Insurance Companies in Los Angeles Not Covered
The Mental Health Parity Act only applies to state-regulated health care service plans and insurance plans that are regulated by the state. Self-funded plans, such as those that are through large employers or unions, are not included under this Act. Medicare, Veterans Administration Programs, and Medi-Cal are also not included.
However, Federal parity laws may apply to some plans or programs that are not mandated by California’s Mental Health Parity Act. A Los Angeles mental health claims denial attorney can help insured individuals determine whether their health insurance benefit plan falls under Federal or California Health Parity laws.
What to Do After a Mental Health Care Denial
Insured individuals do have options if their mental health claim is denied by their insurance carrier. They can file a formal complaint with their health insurance provider. Under federal laws, the health insurance company should have a formal way of reviewing and addressing these complaints.
Depending on the type of plan, they may be able to appeal the decision at least once, if not twice. However, whenever a claim is denied it is best to consult a Los Angeles mental health claims denial attorney who can review the policy and help determine the best path forward.
How a Los Angeles Mental Health Claims Denial Attorney Can Help
A Los Angeles mental health claims denial lawyer can work to help you get your mental health claim accepted and paid. A lawyer who is well-versed in federal and California insurance laws can use their knowledge to help you seek justice when it comes to mental health claims.

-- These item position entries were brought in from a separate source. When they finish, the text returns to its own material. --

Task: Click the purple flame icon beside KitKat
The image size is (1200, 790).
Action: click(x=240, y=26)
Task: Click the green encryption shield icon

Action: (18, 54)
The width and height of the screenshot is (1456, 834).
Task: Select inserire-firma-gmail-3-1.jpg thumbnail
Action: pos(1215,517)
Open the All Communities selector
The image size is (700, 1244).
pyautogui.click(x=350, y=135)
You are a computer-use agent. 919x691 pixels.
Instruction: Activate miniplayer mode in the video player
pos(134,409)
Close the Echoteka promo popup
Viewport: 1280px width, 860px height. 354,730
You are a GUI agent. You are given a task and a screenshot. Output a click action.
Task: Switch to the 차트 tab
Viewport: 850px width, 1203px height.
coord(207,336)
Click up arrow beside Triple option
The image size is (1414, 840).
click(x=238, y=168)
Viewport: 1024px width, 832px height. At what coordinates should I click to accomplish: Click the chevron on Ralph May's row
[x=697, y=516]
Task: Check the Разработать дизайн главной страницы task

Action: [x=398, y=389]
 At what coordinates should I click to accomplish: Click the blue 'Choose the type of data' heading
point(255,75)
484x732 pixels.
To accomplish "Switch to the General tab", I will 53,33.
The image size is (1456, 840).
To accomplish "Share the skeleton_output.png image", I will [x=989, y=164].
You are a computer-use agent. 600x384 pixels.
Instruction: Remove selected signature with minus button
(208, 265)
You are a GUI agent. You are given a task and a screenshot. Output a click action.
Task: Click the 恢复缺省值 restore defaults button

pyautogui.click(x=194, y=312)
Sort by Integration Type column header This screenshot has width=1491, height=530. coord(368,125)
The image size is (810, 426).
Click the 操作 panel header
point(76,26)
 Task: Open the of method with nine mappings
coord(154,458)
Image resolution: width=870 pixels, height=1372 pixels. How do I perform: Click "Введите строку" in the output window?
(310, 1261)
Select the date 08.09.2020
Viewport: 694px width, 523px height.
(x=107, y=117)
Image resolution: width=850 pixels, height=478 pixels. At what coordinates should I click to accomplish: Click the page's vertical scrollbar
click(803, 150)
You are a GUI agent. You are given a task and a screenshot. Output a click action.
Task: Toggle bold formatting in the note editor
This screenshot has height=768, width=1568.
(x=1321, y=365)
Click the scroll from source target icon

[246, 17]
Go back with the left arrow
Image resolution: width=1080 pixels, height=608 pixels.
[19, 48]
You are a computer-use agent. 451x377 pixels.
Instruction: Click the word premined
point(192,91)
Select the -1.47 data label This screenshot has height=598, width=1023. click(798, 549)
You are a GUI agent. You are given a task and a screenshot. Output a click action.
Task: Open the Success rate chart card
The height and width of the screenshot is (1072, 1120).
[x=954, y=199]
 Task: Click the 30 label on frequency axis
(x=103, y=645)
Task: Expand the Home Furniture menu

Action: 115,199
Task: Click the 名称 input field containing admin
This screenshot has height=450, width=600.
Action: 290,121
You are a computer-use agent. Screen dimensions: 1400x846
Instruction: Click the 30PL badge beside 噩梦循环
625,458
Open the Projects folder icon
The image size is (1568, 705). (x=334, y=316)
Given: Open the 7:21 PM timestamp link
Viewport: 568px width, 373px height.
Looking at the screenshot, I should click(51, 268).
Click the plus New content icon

If your insurance company denied a mental health claim, contact our offices today. We can examine the circumstances surrounding your claim to determine the best course of action to take. We work with people who are denied counseling, intensive outpatient programs, residential treatment center programs, and more.
Summary of a Case That We Filed
In addition to this example case summary, please view a full list of our results and client testimonials.
- We filed a case against New York Life Insurance Company for unreasonably denying our client’s claim for long-term disability benefits. Our client’s life was forever changed when he experienced a very traumatic event. This traumatic experience caused our client, a successful professional, to suffer from serious mental health issues, including post-traumatic stress disorder, depression, anxiety, and suicidal ideation. He has been unable to work due to his severe mental health struggles, but New York Life has unreasonably denied his claim for long term disability benefits, despite being contractually obligated to provide them. In addition, New York Life forced our client to undergo a biased Independent Medical Examination, which worsened his mental health issues and inflicted emotional distress on him. We are suing New York Life Insurance Company for, among other things, breach of the implied covenant of good faith and fair dealing, and breach of contract.
We Take Pride in Representing People With Mental Illness
We have a track record of representing both adults and children living with mental illness throughout California in legal actions. Many of these suits have been against the largest insurers including Anthem Blue Cross, Blue Shield of California, Kaiser, HealthNet, and others, for coverage of mental health services. For example, we represented a young man living with obsessive-compulsive disorder who brought suit in Los Angeles Superior Court on behalf of himself and thousands of Kaiser members living in California with a severe mental illness against Kaiser for its deficient mental health services. The suit hoped to end Kaiser’s policy of denying regular individual psychotherapy for those living with mental illness.
We are grateful that we can continue to represent those living with mental illness who are being taken advantage of by others.